Impersonation, Fraud and the Future of Deepfakes
All kinds of documents, communications, emails, text messages and other kinds of messages require authentication to be binding on the parties and to be admissible in court as evidence of the binding nature. Face-to-face agreements were long ago replaced by written contracts and writings have morphed from cuneiform to ink on vellum to typed, printed and now electronic documents—accompanied by electronic signatures. Since the pandemic, deals are negotiated over Zoom with a face on a screen acting as an avatar for the person. That seemed good enough.
Until now.
Patrick Hillman, the chief communications officer at cryptocurrency firm Binance, who describes himself as having “previously led one of the world’s largest cybersecurity teams and managed some of the largest data breaches in history (U.S. OPM, Ashley Madison, etc.)” learned the hard way how dedicated and motivated hackers can undermine many layers of security (and authentication) using AI and modern technology.
Deepfakes
In his blog, Hillman described receiving confirmation messages from various individuals concerning business deals he allegedly entered into on behalf of Binance. Problem was—it wasn’t him. Hillman explained that hackers took video and other images of him gleaned from TV and other press appearances and created a virtual avatar of him—a 3D representation of his face—and communicated with others using that avatar. While still in its infancy, deepfake technology permits a user to virtually put on the face of another—like substituting Nicolas Cage for Harrison Ford in movie clips.

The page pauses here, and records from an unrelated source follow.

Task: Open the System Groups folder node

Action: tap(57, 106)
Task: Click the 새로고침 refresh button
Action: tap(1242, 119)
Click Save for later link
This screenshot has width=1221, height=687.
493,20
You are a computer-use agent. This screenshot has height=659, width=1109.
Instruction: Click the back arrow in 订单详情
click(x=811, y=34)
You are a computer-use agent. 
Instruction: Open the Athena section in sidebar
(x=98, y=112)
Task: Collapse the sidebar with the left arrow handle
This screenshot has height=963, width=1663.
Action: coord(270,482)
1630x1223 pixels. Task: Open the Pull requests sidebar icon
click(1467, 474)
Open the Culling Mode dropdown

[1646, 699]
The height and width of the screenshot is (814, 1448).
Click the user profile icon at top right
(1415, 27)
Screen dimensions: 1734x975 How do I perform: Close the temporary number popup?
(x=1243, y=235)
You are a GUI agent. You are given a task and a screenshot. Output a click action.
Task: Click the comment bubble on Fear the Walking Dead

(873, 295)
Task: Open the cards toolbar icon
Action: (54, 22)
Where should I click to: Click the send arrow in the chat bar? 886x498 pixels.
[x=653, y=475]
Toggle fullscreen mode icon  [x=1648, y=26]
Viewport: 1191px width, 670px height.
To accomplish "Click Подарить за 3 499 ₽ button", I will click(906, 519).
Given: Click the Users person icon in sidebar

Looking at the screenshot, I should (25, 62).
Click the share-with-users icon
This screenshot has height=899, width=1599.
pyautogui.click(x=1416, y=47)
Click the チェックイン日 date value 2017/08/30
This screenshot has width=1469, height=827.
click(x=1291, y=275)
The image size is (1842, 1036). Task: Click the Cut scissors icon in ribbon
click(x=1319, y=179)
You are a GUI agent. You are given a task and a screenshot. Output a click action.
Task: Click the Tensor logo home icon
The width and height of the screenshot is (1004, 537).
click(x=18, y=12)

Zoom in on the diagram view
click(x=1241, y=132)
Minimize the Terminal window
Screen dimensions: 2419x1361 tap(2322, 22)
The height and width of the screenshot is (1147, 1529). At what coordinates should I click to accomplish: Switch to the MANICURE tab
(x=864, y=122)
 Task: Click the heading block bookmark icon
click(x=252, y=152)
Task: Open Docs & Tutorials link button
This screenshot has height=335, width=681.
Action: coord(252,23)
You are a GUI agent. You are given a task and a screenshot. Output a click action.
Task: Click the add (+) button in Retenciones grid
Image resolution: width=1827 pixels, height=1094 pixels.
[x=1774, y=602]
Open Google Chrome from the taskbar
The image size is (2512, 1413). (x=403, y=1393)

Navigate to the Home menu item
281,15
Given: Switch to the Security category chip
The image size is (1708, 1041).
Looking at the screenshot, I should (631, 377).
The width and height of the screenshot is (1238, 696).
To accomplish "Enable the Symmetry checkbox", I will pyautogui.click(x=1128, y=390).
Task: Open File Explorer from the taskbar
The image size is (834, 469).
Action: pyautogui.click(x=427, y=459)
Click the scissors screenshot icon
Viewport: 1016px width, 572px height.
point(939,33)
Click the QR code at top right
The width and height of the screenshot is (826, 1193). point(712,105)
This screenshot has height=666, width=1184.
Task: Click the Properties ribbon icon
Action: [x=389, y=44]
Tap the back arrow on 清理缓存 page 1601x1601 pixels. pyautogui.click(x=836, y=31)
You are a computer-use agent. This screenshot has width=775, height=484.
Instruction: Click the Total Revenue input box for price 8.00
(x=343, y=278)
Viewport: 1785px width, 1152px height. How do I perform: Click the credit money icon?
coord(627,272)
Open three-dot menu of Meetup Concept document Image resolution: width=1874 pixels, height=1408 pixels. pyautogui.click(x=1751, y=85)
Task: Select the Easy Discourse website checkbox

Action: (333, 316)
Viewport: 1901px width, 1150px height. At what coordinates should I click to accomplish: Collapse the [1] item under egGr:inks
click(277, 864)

As machine learning gets more sophisticated and processing speeds increase, a person sitting on a Zoom call will be able not only to put on fake bunny ears or an artificial pair of sunglasses, but can also put on someone else’s face—possibly in real-time. Other AI programs allow a user to train a computer to substitute another person’s voice for their own—again in real-time. As a result, a video conference call with another person, once thought to be one of the most effective means of authentication (I’d know my grandma anywhere), becomes a vehicle for establishing false trust.
It Wasn’t Me! SoDDI
The flip side of the deepfake/AI problem is that it undermines the trust we have in electronic communications in such a way that a person can now repudiate transactions they actually participated in. Emails can be hacked or spoofed. Man-in-the-middle (MiTM) attacks can compromise communications. Contracts and documents can be intercepted, altered and retransmitted, often substituting wiring instructions to direct funds from an authorized user to the hacker’s accounts. With cryptocurrency transactions, it is possible to initiate an unrecoverable transfer of funds through a spoofed email or purloined account. To make matters worse, suspicious transactions are often validated via a phone call or video conference between the participants — a channel that appears to have been compromised. The lack of verification leads to the so-called “SoDDI defense” — Some other dude did it.
Cat, Meet Mouse
We are probably a few years out from the widespread use (and misuse) of facial and voice spoofing technologies, particularly real-time spoofing that is good enough to fool the casual user. Of course, that will be accompanied by some new anti-spoofing technology designed to alert the user that the image/voice is an AI doppelganger. That will then mean that the use of the anti-spoofing technology will become the standard of care for authentication and those who rely on a simple phone call from the number of a contact with their voice on the other end could be deemed negligent for not confirming their contact’s true identity.
Rather than making it easier to conduct business online, all of these issues complicated the very basics of contract law. Knowing that the person with whom you are communicating not only has the authority to enter into a contract but fundamentally is the person you think they are and not a deepfake—and not, say, Nicolas Cage—is pretty important. Unless you want to contract with Nicolas Cage. And anyway, his real name is Nicolas Coppola.